I'm away right now at a conference on Christian Formation in Indianapolis, typing this on my mobile keyboard...so I hope you'll forgive any weird spellings or outlandish malapropisms that predictive text algorithms think are perfectly fine but can be rather stressful. Case in point: "stressful" there was supposed to be "surreal."

I couldn't resist making a brief comment, though, on our reading from Isaiah this morning. In particular, verse 15a says, "Verily thou art a God that hidest thyself." What an enigmatic verse! Jesus' statement in our Gosoel reading just yesterday about the intentional obscurity of his parables notwithstanding, there's a sense in the passage that what's being spoken of is not so much God's tendency to hide as God's tendency to be inscrutable. Why? God's ways are often hidden from us because God doesn't think or plan like we do, and so often our expectation is that God's ways will conform to ours. We become the standard of the divine will-at-work. But that ought not to be so. The invitation we're being given by the inscrutability of the Divine, is that we come to adjust our expectations toward wonder, mystery, holy surprise. If we attempt to grasp God by thinking God, what we'll be left with is an image, an idol, a divinized algorithm, ruthless in its predictability, lacking the wildness and mystery of love.

In fact, if we're to grasp God at all, it's through love (by which we're also grasped) and not by thinking. But don't take my word for it: here's the 6th chapter of the anonymous 14th Century English mystical text, The Cloud of Unknowing. It's wonderful and could provide the basis for a lifetime of meditation...and I hope it will for you, dear Friend!

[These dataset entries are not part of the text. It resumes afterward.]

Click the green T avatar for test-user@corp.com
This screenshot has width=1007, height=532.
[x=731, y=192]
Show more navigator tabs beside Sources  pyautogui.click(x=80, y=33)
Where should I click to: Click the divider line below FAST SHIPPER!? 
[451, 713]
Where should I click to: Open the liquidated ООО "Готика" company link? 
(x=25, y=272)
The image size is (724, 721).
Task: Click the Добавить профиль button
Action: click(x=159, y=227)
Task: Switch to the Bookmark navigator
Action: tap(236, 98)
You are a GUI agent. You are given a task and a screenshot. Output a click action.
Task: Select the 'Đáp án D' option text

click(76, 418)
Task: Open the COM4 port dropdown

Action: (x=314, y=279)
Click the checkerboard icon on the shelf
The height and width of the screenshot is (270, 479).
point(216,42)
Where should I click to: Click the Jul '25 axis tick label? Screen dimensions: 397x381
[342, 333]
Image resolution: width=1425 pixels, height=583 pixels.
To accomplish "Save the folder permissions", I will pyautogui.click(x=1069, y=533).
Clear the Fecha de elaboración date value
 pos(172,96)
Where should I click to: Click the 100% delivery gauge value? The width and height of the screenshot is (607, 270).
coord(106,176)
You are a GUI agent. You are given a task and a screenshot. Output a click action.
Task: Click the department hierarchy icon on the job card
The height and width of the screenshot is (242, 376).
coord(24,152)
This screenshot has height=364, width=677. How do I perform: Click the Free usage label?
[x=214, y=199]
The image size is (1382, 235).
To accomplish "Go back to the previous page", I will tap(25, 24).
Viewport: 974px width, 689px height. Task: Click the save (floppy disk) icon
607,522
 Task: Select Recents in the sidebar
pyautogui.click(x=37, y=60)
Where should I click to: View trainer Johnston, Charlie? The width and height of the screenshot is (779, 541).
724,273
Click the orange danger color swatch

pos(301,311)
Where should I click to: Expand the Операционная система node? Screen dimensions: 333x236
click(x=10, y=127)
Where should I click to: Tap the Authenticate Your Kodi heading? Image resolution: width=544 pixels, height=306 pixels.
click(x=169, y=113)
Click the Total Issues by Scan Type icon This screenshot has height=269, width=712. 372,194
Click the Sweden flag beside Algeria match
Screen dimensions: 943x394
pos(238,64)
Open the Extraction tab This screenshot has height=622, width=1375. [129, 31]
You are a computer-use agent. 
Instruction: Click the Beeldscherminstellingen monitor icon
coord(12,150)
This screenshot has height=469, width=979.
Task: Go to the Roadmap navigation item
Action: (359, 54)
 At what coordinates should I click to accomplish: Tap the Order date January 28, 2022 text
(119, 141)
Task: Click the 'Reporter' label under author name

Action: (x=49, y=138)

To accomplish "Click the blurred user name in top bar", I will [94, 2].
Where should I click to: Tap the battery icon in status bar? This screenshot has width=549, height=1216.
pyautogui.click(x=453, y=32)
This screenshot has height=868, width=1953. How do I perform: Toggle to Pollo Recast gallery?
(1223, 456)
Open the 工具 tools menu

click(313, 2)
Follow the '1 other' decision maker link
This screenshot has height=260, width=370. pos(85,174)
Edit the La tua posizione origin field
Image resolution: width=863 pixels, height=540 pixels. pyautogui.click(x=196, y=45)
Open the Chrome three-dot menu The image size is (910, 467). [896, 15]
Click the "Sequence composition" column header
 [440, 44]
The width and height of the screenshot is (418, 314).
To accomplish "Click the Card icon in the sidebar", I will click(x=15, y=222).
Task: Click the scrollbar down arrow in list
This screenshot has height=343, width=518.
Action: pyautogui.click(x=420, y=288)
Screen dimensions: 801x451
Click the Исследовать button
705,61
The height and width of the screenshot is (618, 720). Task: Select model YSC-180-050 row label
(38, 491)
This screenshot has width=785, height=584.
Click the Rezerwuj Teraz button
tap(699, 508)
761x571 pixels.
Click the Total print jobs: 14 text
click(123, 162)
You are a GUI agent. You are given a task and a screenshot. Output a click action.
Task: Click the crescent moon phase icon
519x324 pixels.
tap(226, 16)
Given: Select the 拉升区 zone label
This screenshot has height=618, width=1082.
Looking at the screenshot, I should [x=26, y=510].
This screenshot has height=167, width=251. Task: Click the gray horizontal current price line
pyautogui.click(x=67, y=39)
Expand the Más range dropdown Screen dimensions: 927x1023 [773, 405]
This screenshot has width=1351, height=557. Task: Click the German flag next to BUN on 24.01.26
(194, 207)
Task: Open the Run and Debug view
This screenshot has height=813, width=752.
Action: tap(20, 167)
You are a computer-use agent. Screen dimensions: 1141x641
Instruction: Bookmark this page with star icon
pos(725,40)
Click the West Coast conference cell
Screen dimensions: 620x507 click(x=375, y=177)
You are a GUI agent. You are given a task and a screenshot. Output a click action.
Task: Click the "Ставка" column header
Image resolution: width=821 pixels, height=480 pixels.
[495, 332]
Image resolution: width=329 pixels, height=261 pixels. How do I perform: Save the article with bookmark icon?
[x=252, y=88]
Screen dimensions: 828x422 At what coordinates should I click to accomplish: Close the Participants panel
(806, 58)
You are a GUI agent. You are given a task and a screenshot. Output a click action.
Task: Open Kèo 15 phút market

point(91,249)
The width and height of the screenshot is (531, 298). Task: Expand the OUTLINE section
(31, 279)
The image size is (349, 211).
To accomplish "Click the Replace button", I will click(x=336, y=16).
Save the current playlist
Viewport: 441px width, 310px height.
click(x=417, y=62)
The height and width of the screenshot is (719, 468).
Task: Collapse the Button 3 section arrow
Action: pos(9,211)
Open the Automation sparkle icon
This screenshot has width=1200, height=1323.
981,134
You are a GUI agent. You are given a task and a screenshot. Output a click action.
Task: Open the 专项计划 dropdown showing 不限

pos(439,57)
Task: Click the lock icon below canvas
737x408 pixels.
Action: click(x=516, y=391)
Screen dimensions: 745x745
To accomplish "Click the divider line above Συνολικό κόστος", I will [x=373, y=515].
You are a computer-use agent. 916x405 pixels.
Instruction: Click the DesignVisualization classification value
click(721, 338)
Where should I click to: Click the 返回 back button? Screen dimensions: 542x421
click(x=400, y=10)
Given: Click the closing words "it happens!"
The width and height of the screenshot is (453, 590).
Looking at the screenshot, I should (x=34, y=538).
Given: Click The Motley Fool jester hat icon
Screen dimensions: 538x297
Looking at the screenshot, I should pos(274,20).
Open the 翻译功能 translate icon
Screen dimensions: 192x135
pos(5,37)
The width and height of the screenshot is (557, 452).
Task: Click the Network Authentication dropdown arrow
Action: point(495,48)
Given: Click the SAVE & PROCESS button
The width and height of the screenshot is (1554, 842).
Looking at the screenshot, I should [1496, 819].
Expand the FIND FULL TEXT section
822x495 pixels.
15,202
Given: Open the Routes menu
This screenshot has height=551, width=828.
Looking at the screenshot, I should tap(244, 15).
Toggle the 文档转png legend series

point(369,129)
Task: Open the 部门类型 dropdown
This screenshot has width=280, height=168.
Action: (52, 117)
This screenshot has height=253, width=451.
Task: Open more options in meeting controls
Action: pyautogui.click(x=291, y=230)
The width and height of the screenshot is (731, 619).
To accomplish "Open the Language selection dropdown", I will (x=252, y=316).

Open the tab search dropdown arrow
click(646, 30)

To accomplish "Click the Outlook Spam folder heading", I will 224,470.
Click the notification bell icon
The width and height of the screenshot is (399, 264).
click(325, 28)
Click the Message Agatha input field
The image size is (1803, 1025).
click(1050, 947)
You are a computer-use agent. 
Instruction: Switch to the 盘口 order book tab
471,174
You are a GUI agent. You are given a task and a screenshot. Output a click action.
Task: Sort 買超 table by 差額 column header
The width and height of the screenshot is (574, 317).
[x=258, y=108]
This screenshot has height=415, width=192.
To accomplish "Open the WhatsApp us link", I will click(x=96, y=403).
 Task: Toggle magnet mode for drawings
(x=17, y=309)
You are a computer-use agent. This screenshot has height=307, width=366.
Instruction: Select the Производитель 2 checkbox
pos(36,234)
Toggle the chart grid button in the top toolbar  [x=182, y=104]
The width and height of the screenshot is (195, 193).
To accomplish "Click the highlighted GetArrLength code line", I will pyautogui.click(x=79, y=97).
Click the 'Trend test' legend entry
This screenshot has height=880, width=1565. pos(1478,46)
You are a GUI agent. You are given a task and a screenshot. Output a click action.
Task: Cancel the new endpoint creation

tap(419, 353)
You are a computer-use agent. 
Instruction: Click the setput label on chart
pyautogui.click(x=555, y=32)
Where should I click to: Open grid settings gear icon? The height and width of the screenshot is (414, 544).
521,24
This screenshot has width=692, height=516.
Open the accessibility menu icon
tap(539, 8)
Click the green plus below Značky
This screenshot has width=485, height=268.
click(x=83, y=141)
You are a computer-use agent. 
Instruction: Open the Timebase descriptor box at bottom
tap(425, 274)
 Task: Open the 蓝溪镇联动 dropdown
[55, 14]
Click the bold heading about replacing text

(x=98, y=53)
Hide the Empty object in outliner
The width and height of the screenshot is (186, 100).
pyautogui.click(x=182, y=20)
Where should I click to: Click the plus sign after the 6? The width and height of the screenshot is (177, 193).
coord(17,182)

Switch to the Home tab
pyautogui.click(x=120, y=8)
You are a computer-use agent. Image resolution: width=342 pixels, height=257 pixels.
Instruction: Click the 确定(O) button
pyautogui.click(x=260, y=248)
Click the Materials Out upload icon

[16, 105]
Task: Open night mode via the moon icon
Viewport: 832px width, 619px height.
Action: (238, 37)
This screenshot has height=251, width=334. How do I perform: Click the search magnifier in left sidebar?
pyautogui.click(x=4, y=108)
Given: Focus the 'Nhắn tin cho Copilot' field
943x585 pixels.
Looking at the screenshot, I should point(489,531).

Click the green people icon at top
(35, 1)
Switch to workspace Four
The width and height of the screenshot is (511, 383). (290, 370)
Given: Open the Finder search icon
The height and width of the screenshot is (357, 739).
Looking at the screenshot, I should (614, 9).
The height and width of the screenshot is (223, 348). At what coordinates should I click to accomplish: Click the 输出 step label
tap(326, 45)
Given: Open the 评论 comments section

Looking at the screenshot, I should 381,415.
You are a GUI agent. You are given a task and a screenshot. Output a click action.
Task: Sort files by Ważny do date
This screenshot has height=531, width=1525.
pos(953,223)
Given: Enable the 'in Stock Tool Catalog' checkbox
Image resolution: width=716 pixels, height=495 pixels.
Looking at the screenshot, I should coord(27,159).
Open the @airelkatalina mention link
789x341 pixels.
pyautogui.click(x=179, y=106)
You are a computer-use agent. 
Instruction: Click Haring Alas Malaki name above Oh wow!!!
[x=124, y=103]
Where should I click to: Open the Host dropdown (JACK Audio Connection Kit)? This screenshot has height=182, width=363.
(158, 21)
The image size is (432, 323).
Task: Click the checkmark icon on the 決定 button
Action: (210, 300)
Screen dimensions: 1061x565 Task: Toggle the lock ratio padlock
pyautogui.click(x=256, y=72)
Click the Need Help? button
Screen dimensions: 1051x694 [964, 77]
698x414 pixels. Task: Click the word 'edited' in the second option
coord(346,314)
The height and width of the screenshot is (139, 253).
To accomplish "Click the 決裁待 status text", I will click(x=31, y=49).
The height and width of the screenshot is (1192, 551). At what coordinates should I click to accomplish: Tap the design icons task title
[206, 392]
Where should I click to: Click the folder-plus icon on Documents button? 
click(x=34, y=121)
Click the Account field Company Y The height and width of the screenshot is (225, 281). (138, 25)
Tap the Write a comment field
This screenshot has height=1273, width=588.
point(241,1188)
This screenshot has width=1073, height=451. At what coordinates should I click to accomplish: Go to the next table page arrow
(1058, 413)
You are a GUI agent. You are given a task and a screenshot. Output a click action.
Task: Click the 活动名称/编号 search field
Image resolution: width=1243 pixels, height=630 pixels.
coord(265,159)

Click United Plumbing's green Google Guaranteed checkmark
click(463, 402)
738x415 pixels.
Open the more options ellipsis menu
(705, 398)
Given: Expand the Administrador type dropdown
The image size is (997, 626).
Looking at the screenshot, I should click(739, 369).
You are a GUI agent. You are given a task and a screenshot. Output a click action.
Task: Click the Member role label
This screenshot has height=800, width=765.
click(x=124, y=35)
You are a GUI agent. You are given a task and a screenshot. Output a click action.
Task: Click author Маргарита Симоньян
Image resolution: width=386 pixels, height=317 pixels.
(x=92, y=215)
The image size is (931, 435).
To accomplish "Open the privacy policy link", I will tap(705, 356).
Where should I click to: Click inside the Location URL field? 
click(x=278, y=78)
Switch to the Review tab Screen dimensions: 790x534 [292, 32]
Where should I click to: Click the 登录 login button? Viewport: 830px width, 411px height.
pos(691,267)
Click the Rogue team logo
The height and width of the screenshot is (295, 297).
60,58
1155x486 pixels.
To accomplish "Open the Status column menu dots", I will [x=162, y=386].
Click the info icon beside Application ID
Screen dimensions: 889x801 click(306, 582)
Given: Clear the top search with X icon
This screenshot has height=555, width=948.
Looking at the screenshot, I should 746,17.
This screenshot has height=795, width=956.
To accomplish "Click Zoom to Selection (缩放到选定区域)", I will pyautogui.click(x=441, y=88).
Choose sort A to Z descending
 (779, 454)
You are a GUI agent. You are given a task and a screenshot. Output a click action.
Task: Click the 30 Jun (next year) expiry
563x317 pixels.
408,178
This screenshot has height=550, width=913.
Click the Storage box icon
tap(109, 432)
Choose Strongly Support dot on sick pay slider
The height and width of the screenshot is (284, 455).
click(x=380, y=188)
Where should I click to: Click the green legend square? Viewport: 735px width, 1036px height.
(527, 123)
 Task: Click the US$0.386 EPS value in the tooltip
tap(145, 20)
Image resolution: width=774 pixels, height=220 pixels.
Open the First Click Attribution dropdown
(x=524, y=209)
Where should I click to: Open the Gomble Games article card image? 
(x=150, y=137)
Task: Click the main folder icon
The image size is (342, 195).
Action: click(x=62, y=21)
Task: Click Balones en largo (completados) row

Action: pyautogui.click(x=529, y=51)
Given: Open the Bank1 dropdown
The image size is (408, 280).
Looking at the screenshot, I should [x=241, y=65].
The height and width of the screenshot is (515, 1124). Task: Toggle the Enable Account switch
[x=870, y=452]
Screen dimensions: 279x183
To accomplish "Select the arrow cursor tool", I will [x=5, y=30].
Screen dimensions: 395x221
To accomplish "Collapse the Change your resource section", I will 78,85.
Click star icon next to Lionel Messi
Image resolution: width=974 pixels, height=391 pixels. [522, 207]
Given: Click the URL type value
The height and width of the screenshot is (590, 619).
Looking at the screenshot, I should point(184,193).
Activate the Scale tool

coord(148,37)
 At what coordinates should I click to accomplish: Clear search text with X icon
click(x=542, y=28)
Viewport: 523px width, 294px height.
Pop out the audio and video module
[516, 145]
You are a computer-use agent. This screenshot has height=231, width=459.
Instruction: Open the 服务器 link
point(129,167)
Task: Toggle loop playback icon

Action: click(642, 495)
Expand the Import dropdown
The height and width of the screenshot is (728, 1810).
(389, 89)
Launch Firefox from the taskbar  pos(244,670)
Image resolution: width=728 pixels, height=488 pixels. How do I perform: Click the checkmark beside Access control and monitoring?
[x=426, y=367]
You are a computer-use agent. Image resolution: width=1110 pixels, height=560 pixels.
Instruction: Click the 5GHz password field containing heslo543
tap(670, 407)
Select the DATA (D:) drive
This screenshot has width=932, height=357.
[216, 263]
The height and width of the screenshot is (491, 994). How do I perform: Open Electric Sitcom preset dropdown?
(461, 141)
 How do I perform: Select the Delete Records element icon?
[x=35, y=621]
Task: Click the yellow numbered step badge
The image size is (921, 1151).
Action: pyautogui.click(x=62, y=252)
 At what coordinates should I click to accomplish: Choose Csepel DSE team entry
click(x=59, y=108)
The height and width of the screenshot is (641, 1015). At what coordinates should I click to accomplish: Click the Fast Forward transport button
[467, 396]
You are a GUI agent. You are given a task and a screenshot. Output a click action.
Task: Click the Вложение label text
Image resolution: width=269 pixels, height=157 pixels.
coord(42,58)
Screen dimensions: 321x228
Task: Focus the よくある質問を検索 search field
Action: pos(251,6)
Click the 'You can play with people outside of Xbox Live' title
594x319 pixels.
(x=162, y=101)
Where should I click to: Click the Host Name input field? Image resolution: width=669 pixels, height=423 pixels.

"But now you ask me, 'How am I to think of God himself, and what is he?' And to this I can only answer, 'I do not know.'
"For with your question you have brought me into that very darkness and that very cloud of unknowing that I want you to be in yourself. By grace it is possible to have full knowledge of all other created things and their works, and indeed of the works of God himself, and to think clearly about them, but of God himself no one can think. And so I wish to give up everything that I can think, and choose as my love the one thing that I cannot think. For he can well be loved, but he cannot be thought. By love he can be grasped and held, but by thought neither grasped nor held. And therefore, though it may be good at times to think specifically of the kindness and excellence of God, and though this may be a light and a part of contemplation, all the same, in the work of contemplation itself, it must be cast down and covered with a cloud of forgetting. And you must step above it stoutly but deftly, with a devout and delightful stirring of love, and struggle to pierce that darkness above you; and beat on that thick cloud of unknowing with a sharp dart of longing love, and do not give up, whatever happens."